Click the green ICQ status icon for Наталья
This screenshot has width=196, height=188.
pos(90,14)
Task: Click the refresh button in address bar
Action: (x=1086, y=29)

::::::::

### What this task involves
Reproduce every line of the listing above as a numbered list, omitting any blank lines.

### Exercise result
1. Click the green ICQ status icon for Наталья
2. This screenshot has width=196, height=188.
3. pos(90,14)
4. Task: Click the refresh button in address bar
5. Action: (x=1086, y=29)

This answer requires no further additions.